Dans les mares plus petites et sans profondeur accusée, on
rencontre encore quelques perches de belle taille dont les zébrures
disparaissent sous la couleur presque noire du dos.
À propos des batraciens, je dois signaler dans ces faignes
l'existence d'une grande grenouille, d'un brun très foncé sur le dos et jaune
clair sous le ventre. Elle y est d'ailleurs très rare. La longueur démesurée de
ses pattes postérieures et leur nervosité lui font faire des bonds immenses.
Elle ne paraît pas s'accoupler avec la grenouille commune, mais, par contre, j'ai
remarqué maintes fois les mâles accouplés aux crapauds. Je pense que cette
union est sans doute stérile, car je n'ai jamais rencontré de métis de ces
batraciens.
Au sujet des crapauds qui sont assez communs, au printemps,
aux environs de cette faigne, je fus un jour le témoin d'un fait assez rare.
Sur un sentier de la prairie, je me trouvai devant une boule grisâtre, de la
grosseur d'un ballon de football et de laquelle s'échappaient de petits cris
plaintifs. Elle était faite toute de crapauds. Mon premier mouvement de
répulsion passé, je m'en approchai. Imaginez une centaine de ces batraciens,
énergiquement agrippés les uns aux autres. Je la fis rouler avec mon bâton ;
aucun ne s'en détacha. Ma curiosité étant plus forte que ma répugnance, je
voulus savoir ce que la boule renfermait. J'enfonçai lentement mon bâton dans
la masse qui offrait une résistance obstinée.
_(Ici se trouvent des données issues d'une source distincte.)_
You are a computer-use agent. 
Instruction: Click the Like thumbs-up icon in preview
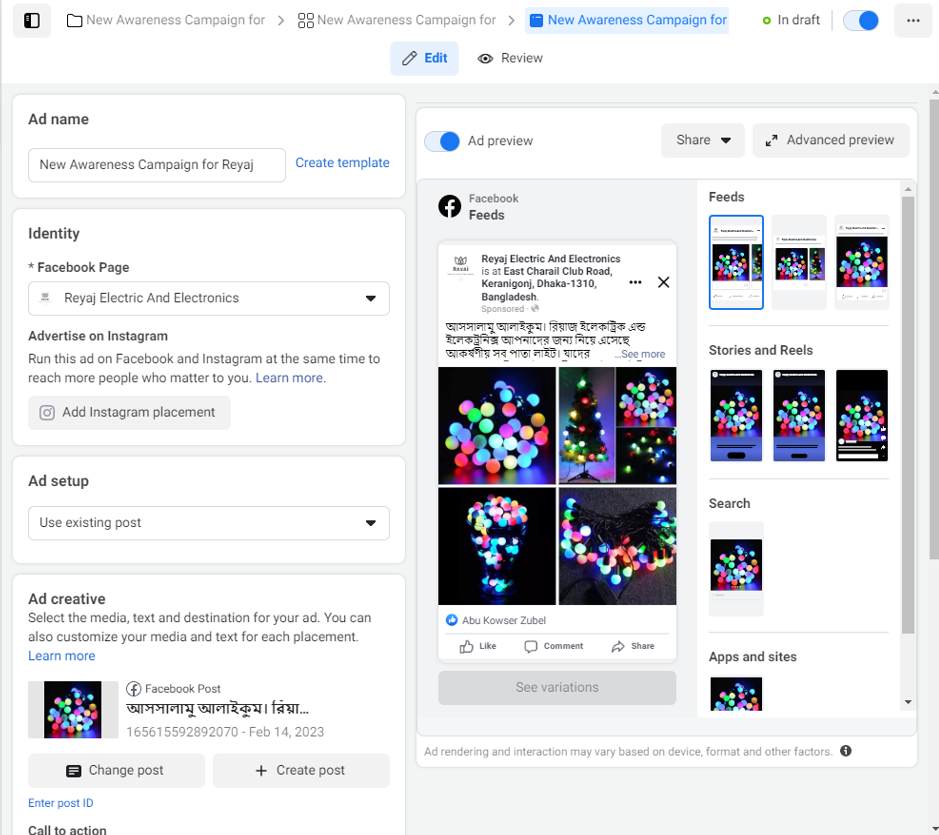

Peu à peu, l'étreinte des
crapauds se relâcha et ils finirent par s'éparpiller lentement dans l'herbe, et
il ne resta plus sur le carreau qu'un énorme crapaud mort, étouffé sans doute
dans le centre de la sphère qui devait être constituée depuis plusieurs jours.
Il existe aussi dans cette faigne un minuscule bourdon. Cet insecte
mellifère, trapu, velu, de couleur rouge-brique, se fait un nid dans une petite
excavation du sol humide; il la tapisse de sphaigne desséchée. Une vingtaine
d'individus y vivent en commun. On distingue, parmi la mousse du nid, quelques
baies en cire agglutinées, grosses comme des baies de genièvre. Elles
contiennent un nectar vraiment délicieux que l'on peut aspirer à l'aide d'une
mince paille, si toutefois le bourdon vous le permet, car il est coléreux et
opiniâtre dans ses attaques, et sa piqûre est excessivement douloureuse.
Ça et là, on rencontre encore quelques rares colonies de
petites fourmis trapues, de couleur jaune-safran, qui creusent leurs galeries
dans la tourbe humide. Leur morsure est brûlante et persistante.
L'été, des quantités de libellules, dont certaines espèces
aux larges ailes de bronze ou mordorées, sont le seul ornement de ces lieux
désolés.
Et quand revient l'automne gris et brumeux, ces faignes sont
le relais de toutes sortes d'oiseaux aquatiques qui émigrent vers le sud.
Et, depuis quarante ans que ces faignes ne sont plus
exploitées, le mécanisme de constitution de la tourbe a repris lentement son
cours, mais les aulnes et les bouleaux ont apparu sur un sol qui, peu à peu, se
raffermit par endroits. Quelques mares à brochets subsistent toujours, car
l'envahissement des sphaignes n'arrive pas à les combler. Pourtant, on peut
prévoir que, dans quelques dizaines d'années, l'aspect de ce lieu sera celui
d'une forêt dont le sous-sol renfermera d'importantes réserves de tourbe.
Alex BEAUDEVIN.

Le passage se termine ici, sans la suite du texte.